There were three reasons why Miss Berwick would have much preferred that her brother should carry out his original plan. The first, and from her point of view the most important, concerned, as did most important matters to Arabella, Berwick himself. She had just learned, from one of the guests who had arrived at Fletchings the day before, that the woman whom, on the whole, she regarded as having most imperilled her brother, would almost certainly be one of the ducal house-party at Halnakeham. This lady, a certain Mrs. Marshall, was now a widow, and the sister feared her with a great fear.

The second reason was one more personal to herself. Miss Berwick was trying to make up her mind about a certain matter, and she felt that her brother's presence—nay, even the mere fact of his being in the neighbourhood—would make it more difficult for her to do so. She knew herself to be on the eve of receiving a very desirable offer of marriage. Its acceptance by her would be, in a sense, the crowning act of her successful life. The man was an ambassador, one of the most distinguished of her uncle's friends, a childless widower, who, as she had long known, both liked and respected her. In a few days he would be at Fletchings, and she knew that the time had come when she must make up her mind to say yes or to say no.

The third complication, from the thought of which Miss Berwick shrank with a pain which surprised herself, was the fact that both Lord Bosworth, and now her brother in this letter which lay before her, had requested her to write and ask Daniel O'Flaherty—the man whom she had once loved—to come and spend a few days at Fletchings. They had met many times since that decisive interview in Kensington Gardens which had been so strangely interrupted byOliver Boringdon—for such meetings are the unforeseen penalties attendant on such conduct as had been that of Arabella—but both had hitherto contrived to avoid staying under the same roof.
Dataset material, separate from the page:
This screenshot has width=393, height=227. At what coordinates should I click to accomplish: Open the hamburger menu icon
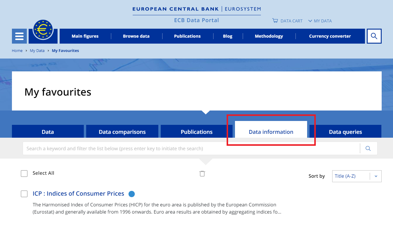pos(19,36)
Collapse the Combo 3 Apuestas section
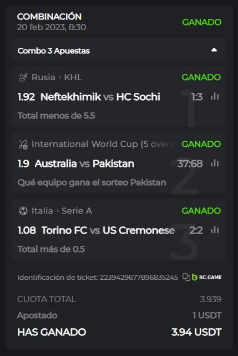The width and height of the screenshot is (238, 356). pos(214,50)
Now, however, she felt she could no longer put off giving this invitation, the more so that it was for her brother's sake that Lord Bosworth wished O'Flaherty to be asked to Fletchings.

Miss Berwick had early found it advisable, when something painful had to be done, to "rush her fences." She took up her pen and wrote, in her fine, characteristic hand-writing, the words, "Dear Mr. O'Flaherty."

Then she laid the pen down, lay back in her chair, and closed her eyes. Even after so long a time had gone by, the memory of what had passed between Daniel O'Flaherty and herself was intolerably bitter. Arabella even now never thought of him without asking herself how it happened that she had not realised what manner of man he really was, and why she had not foreseen how sure he was to make his way. She never saw his name printed, never heard it uttered, without this feeling of shamed surprise and acute self-reproach coming over her.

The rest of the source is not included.